▶ [YOUR INSTRUCTIONS]:
All lines from the one containing "Show the previous" through the last line below must be duplicated exactly, with nothing outside that span.

Saved entries:
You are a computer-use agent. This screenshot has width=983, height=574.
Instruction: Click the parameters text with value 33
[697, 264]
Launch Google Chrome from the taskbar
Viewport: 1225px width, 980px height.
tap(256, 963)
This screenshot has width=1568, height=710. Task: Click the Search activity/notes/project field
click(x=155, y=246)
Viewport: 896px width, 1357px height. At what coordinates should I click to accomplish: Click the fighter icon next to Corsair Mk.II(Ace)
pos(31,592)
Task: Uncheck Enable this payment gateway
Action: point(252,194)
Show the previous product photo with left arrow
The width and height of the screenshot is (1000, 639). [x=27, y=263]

▶ [EXERCISE ANSWER]:
Show the previous product photo with left arrow
The width and height of the screenshot is (1000, 639). [x=27, y=263]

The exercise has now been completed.